-- Start --

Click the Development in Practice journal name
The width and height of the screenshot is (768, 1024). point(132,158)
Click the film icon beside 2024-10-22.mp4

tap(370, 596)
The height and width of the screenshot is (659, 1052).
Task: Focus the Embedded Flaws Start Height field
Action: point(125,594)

-- End --

Requirements:
Can you swap every "Click" in these records for "Select" and write the lines out again with nothing else changed?

Output for this task:
Select the Development in Practice journal name
The width and height of the screenshot is (768, 1024). point(132,158)
Select the film icon beside 2024-10-22.mp4

tap(370, 596)
The height and width of the screenshot is (659, 1052).
Task: Focus the Embedded Flaws Start Height field
Action: point(125,594)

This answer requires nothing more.